A muon has a rest mass energy of 105.7 MeV, and it decays into an electron and a massless particle. (a) If all the lost mass is converted into the electron’s kinetic energy, find $\gamma$ for the electron. (b) What is the electron’s velocity?

(a) Calculate the relativistic kinetic energy of a 1000-kg car moving at 30.0 m/s if the speed of light were only 45.0 m/s. (b) Find the ratio of the relativistic kinetic energy to classical.

(a) Beta decay is nuclear decay in which an electron is emitted.

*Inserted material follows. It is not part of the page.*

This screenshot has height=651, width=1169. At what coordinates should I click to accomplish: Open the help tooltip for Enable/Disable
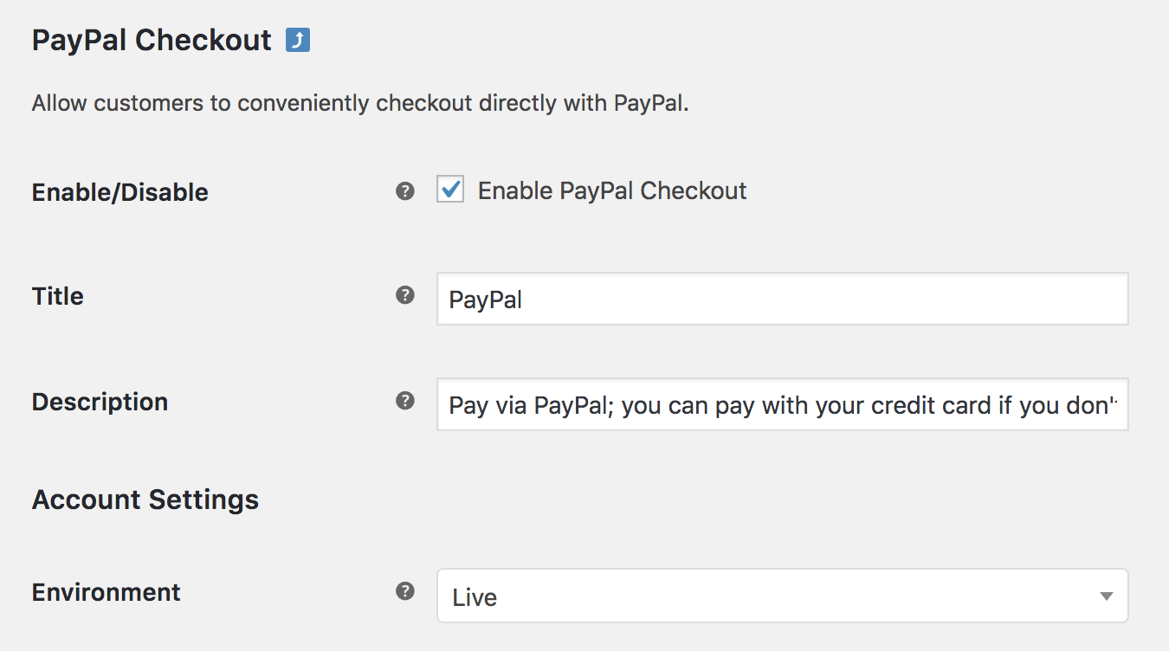[404, 190]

If the electron is given 0.750 MeV of kinetic energy, what is its velocity? (b) Comment on how the high velocity is consistent with the kinetic energy as it compares to the rest mass energy of the electron.

What is the kinetic energy in MeV of a $\pi$-meson that lives $1\text{.}\text{40}\times {10}^{-\text{16}}\text{s}$ as measured in the laboratory, and $0\text{.}\text{840}\times {10}^{-\text{16}}\text{s}$ when at rest relative to an observer, given that its rest energy is 135 MeV?

(a) Show that $(\mathrm{pc}{)}^2/({\mathrm{mc}}^2{)}^2={\gamma }^2-1$. This means that at large velocities $\mathrm{pc}\text{>>}{\mathrm{mc}}^2$. (b) Is $E\approx \text{pc}$ when $\gamma =\text{30}\text{.}0$, as for the astronaut discussed in the twin paradox?

What is $\gamma$ for a proton having a mass energy of 938.3 MeV accelerated through an effective potential of 1.0 TV (teravolt) at Fermilab outside Chicago?

(a) Using data from Table 7.1, find the mass destroyed when the energy in a barrel of crude oil is released. (b) Given these barrels contain 200 liters and assuming the density of crude oil is $\mathrm{750\; kg}{\text{/m}}^3$, what is the ratio of mass destroyed to original mass, $\mathrm{\Delta }m/m$?

A Van de Graaff accelerator utilizes a 50.0 MV potential difference to accelerate charged particles such as protons. (a) What is the velocity of a proton accelerated by such a potential? (b) An electron?

(a) A nuclear power plant converts energy from nuclear fission into electricity with an efficiency of 35.0%. How much mass is destroyed in one year to produce a continuous 1000 MW of electric power? (b) Do you think it would be possible to observe this mass loss if the total mass of the fuel is ${10}^4\text{kg}$?

The Sun produces energy at a rate of $4\text{.}\text{00}\times {\text{10}}^{\text{26}}$ W by the fusion of hydrogen. (a) How many kilograms of hydrogen undergo fusion each second? (b) If the Sun is 90.0% hydrogen and half of this can undergo fusion before the Sun changes character, how long could it produce energy at its current rate? (c) How many kilograms of mass is the Sun losing per second? (d) What fraction of its mass will it have lost in the time found in part (b)?

Critical Thinking A space rock with a length of 1,000.0 m is moving through space at exactly 0.6 c. (a) If the space rock is moving toward an observer, what is the contracted length observed? (b) If the space rock is moving away from the observer, what is the contracted length observed? (c) Can the object reach the speed of light? (d) If the object were to stop in the observer’s reference frame, would it be observed to have proper length?